As a straight man, many of my friends have come to ask me - “Why do you care about gay marriage? Why is it important to you?” Many of them (they are straight as far as I know) can’t see how gay marriage affects anyone but gay people. However, even though they can’t see it - gay marriage affects everyone.
During the 20th century we saw many civil rights struggles: from the end of segregation in the US, to the installation of women as social, economic, and political equals. After significant political pressure, Nelson Mandela was freed and apartheid ended in South Africa.
Would any of these causes have been less just or honourable if they only carried minority support? Would they have been any less morally righteous? In these cases, no intellectually serious person could say yes. And yet despite the majority of Australians supporting the legalisation of gay marriage, our whole political discourse panders to the needs of swing-seat politicians who look after their jobs first, and the freedom of all Australians last. Democracy before freedom.
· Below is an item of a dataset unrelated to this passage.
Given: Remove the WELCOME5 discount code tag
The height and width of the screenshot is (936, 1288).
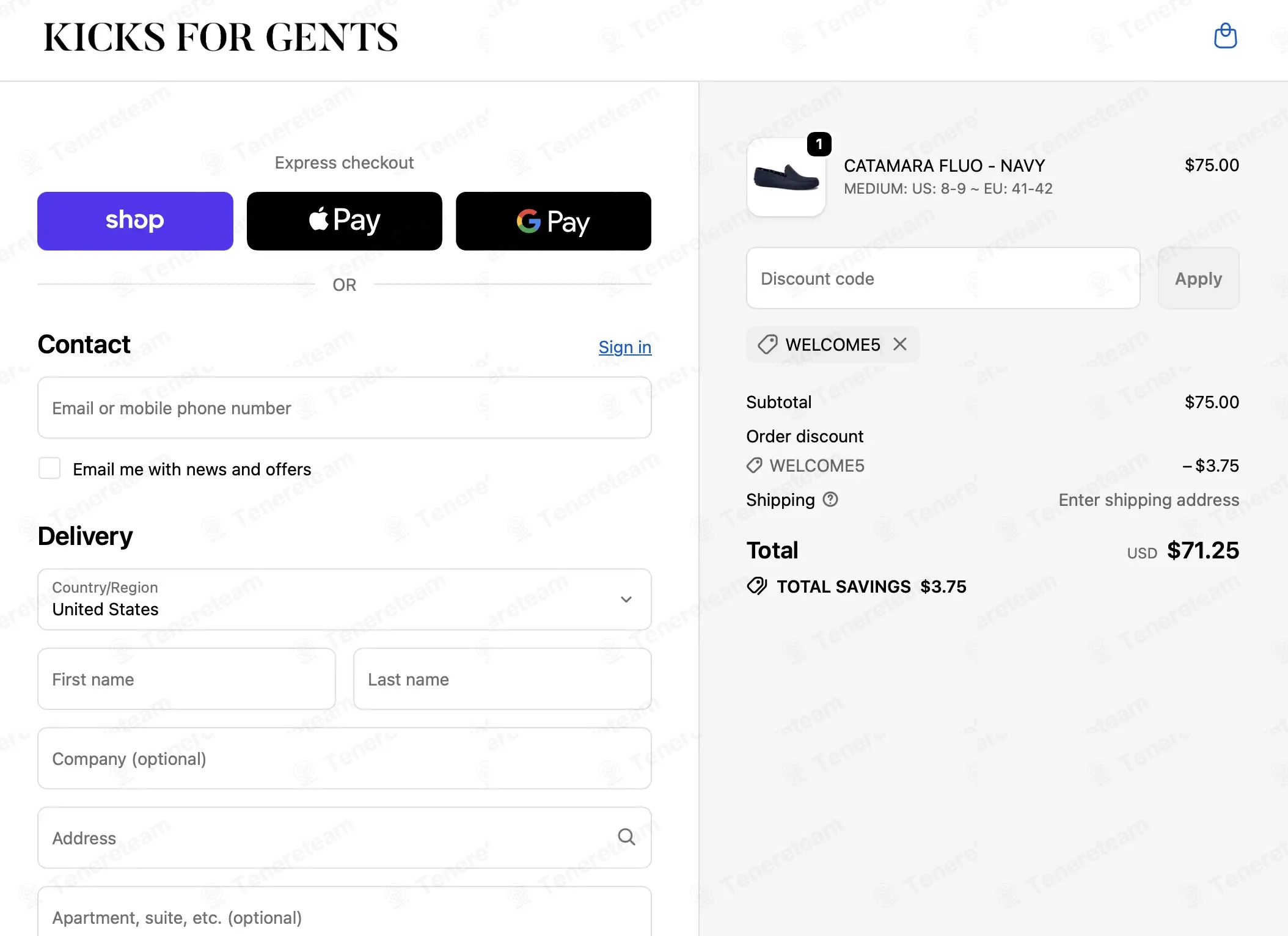Looking at the screenshot, I should point(900,344).
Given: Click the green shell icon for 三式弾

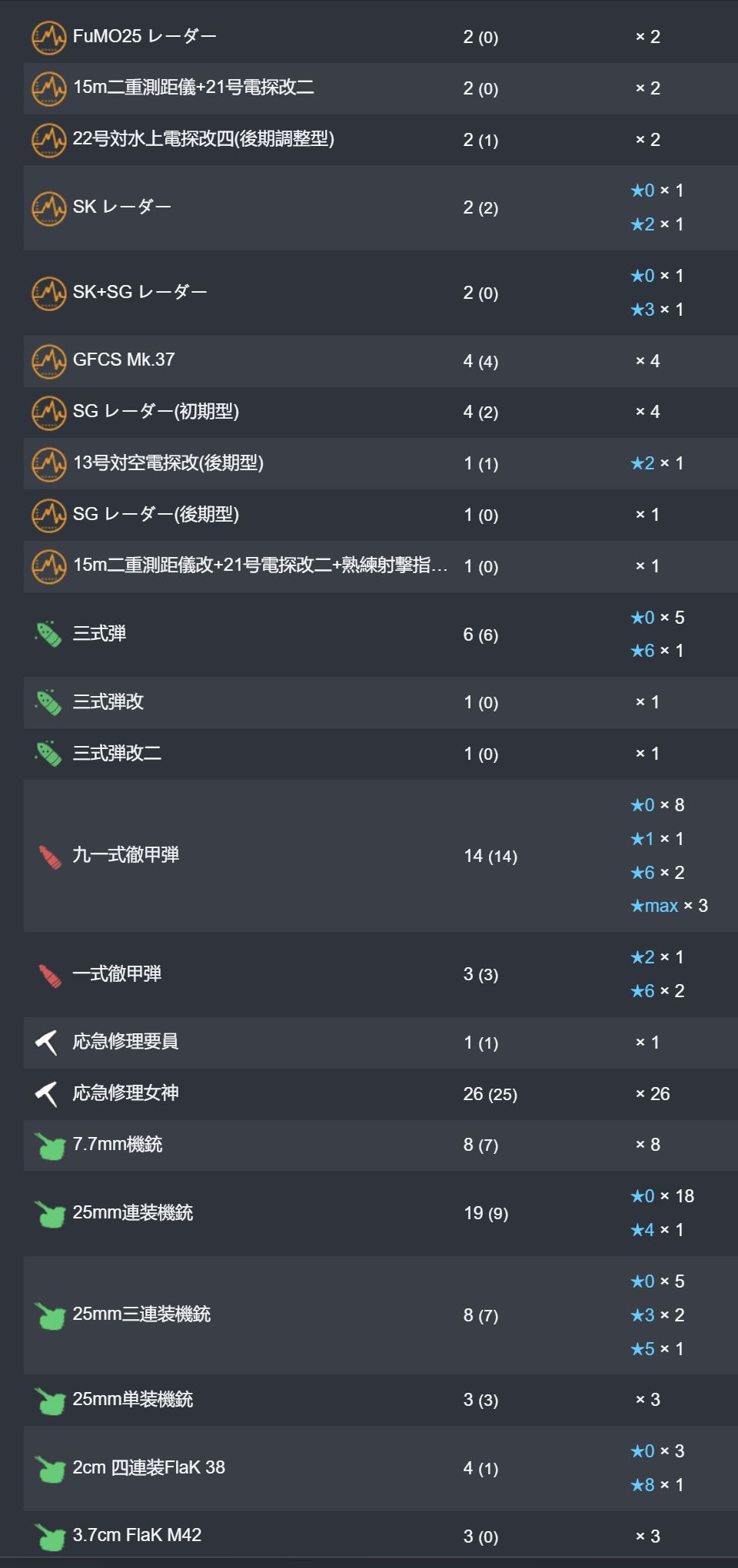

This unfortunate state of affairs is not uncommon in the developed world. In California, efforts to stop gay marriage and make it illegal were put to a referendum in “prop 8”, which went on to succeed and be passed. However, in an exquisite moment of justice, “prop 8” was overturned at trial by Chief US District Judge Vaughn Walker saying:
The evidence shows that, by every available metric, opposite-sex couples are not better than their same-sex counterparts; instead, as partners, parents and citizens, opposite-sex couples and same-sex couples are equal.
Judge Walker added:
In the absence of a rational basis, … the belief that same-sex couples simply are not as good as opposite-sex couples.
A private moral view that same-sex couples are inferior to opposite-sex couples is not a proper basis for legislation.